SEARCH

SEARCH BY CITATION

Keywords:

  • High-dimensional data;
  • Misclassification;
  • Proteomics

Summary.  Training data in a supervised learning problem consist of the class label and its potential predictors for a set of observations. Constructing effective classifiers from training data is the goal of supervised learning. In biomedical sciences and other scientific applications, class labels may be subject to errors. We consider a setting where there are two classes but observations with labels corresponding to one of the classes may in fact be mislabeled. The application concerns the use of protein mass-spectrometry data to discriminate between serum samples from cancer and noncancer patients. The patients in the training set are classified on the basis of tissue biopsy. Although biopsy is 100% specific in the sense that a tissue that shows itself to have malignant cells is certainly cancer, it is less than 100% sensitive. Reference gold standards that are subject to this special type of misclassification due to imperfect diagnosis certainty arise in many fields. We consider the development of a supervised learning algorithm under these conditions and refer to it as partially supervised learning.

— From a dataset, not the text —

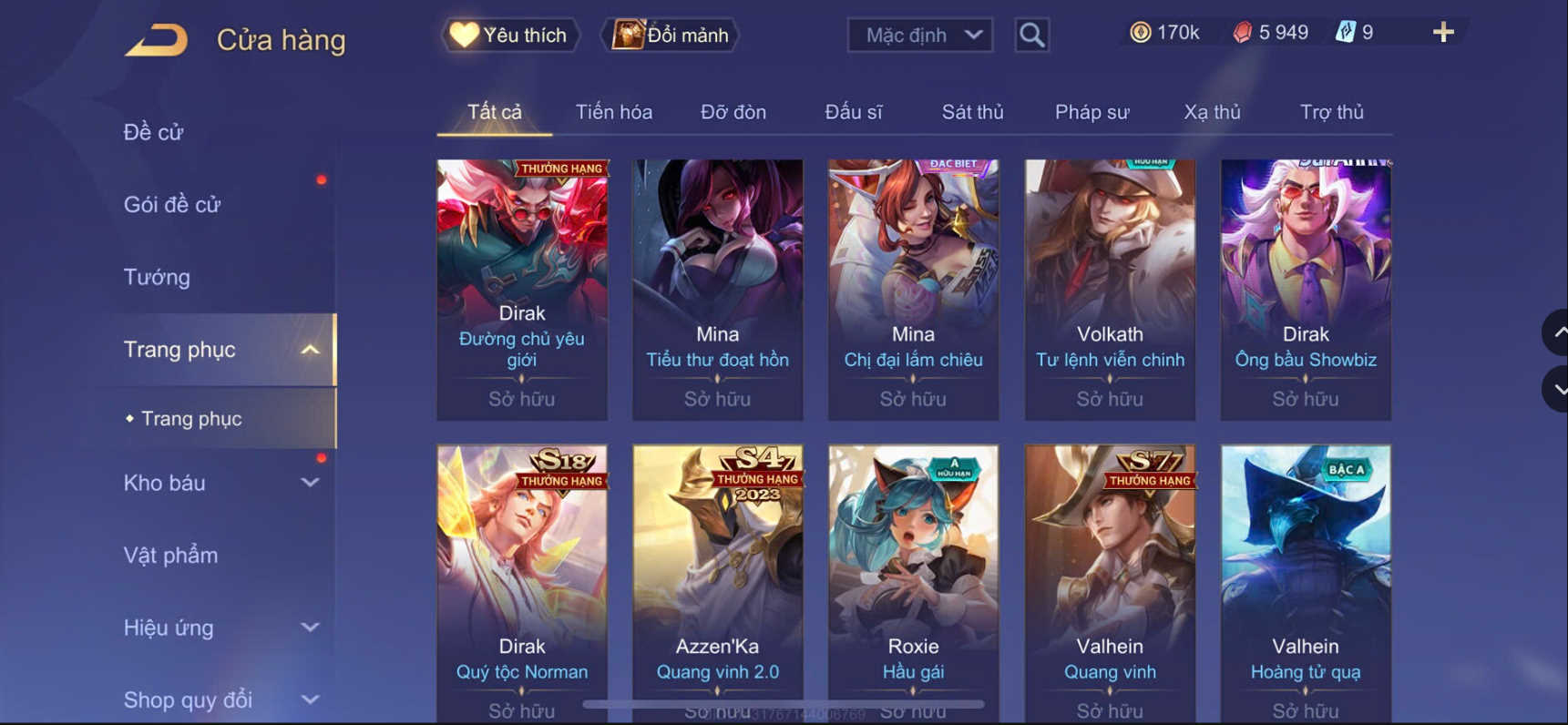Image resolution: width=1568 pixels, height=725 pixels.
Task: Open the search magnifier icon
Action: click(1031, 35)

Boosting is a supervised learning algorithm geared toward high-dimensional predictor data, such as those generated in protein mass-spectrometry. We propose a modification of the boosting algorithm for partially supervised learning. The proposal is to view the true class membership of the samples that are labeled with the error-prone class label as missing data, and apply an algorithm related to the EM algorithm for minimization of a loss function. To assess the usefulness of the proposed method, we artificially mislabeled a subset of samples and applied the original and EM-modified boosting (EM-Boost) algorithms for comparison. Notable improvements in misclassification rates are observed with EM-Boost.